Recuérdese que ya se ha comentado al respecto, que las personas que alcanzan madurez se identifican, porque:

· La persona madura reconoce que lo que le ocurre y lo que tiene es a causa de sus propios actos y decisiones, hasta donde ello es posible, porque hay sucesos que escapan a nuestro poder, y que, sin embargo, influyen en nosotros. El crecimiento comienza por dejar de echar a los demás la culpa de todo lo que nos pasa, y empezar a asumir nuestra parte de responsabilidad en nuestro destino.
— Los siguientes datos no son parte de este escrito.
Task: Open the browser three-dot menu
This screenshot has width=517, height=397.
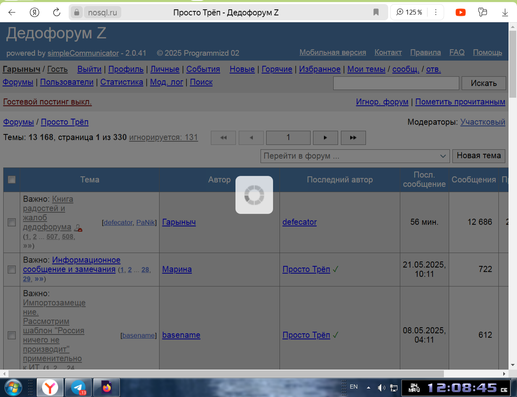Action: coord(435,13)
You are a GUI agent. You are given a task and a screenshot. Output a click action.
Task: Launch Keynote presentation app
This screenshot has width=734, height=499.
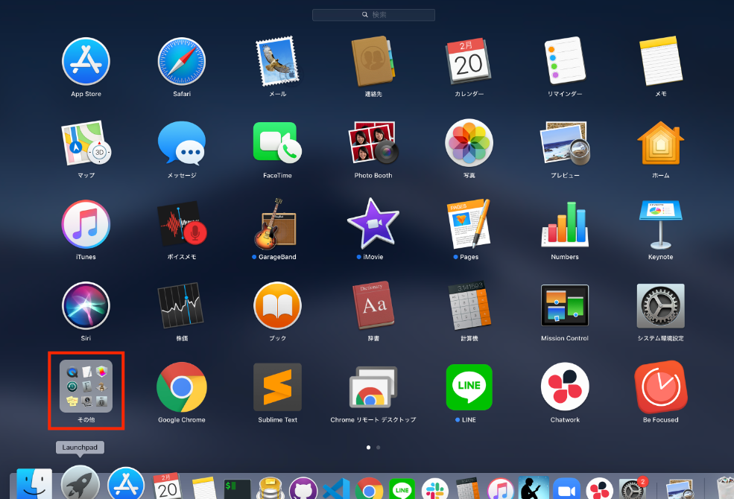(x=660, y=224)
· La persona madura es consciente de sí misma y de su circunstancia. O sea, se percata de lo que ocurre dentro y fuera de sí misma. Al mirar dentro de sí misma, lo que se conoce como introspección, puede saber cuáles son las reacciones que le provoca el mundo exterior. Puede saber si le agrada o no lo que está sucediendo, y determinar si debe obrar o cambiar la manera en que está obrando. Al enterarse de lo que ocurre fuera de sí, puede ver si sus acciones tienen o no el resultado que pretende, y corregirlas de manera adecuada.

· La persona madura es disciplinada, sabe que no se puede dejar dominar por la pereza, que es la inclinación a seguir el camino del menor esfuerzo, a dejar todo como está. El cambio exige esfuerzo, y ese esfuerzo debe ser constante, no esporádico. La pereza tiende a hacernos desistir del esfuerzo o a dejarlo para más tarde. La disciplina es lo que nos permite seguir esforzándonos continua y regularmente, en la certeza de que el esfuerzo al final tiene su recompensa.

La gerencia definitivamente debe preocuparse en pro de su crecimiento el cultivar, poner en prácticas las virtudes que le permitan reforzar a su espíritu y colaborar armoniosamente con el recurso humano bajo su cargo, con la sociedad dentro de la ética, moral, valores

No olvide en pro de su crecimiento, que para percibir la verdad, uno debe poseer una mente muy aguda, clara y precisa —no una mente astuta, torturada, sino una mente capaz de mirar sin distorsión alguna, una mente inocente y vulnerable. Tampoco puede percibir la verdad una mente llena de conocimientos; sólo puede hacerlo una mente que posee completa capacidad de aprender. Y también es necesario que la mente y el cuerpo sean altamente sensibles —con un cuerpo torpe, pesado, cargado de vino y comida, no se puede tratar de meditar. Por lo tanto, la mente debe estar muy despierta, sensible e inteligente.

Las necesidades básicas para descubrir aquello que está mas allá de la medida del pensamiento, para descubrir algo que el pensamiento no ha producido son tres: 1) se debe producir un estado de altísima sensibilidad e inteligencia en la mente; 2) ésta debe ser capaz de percibir con lógica y orden; 3) finalmente, la mente debe estar disciplinada en alto grado.

Una mente que ve las cosas con total claridad, sin distorsión alguna, sin prejuicios personales, ha comprendido el desorden y está libre de él; una mente así es virtuosa, ordenada. Sólo una mente muy ordenada puede ser sensible, inteligente.

Es preciso estar atento al desorden que hay dentro de uno mismo, atento a las contradicciones, a las luchas dualísticas, a los deseos opuestos, atento a las actividades ideológicas y a su irrealidad. Uno ha de observar "lo que es" sin condenar, sin juzgar, sin evaluar en absoluto.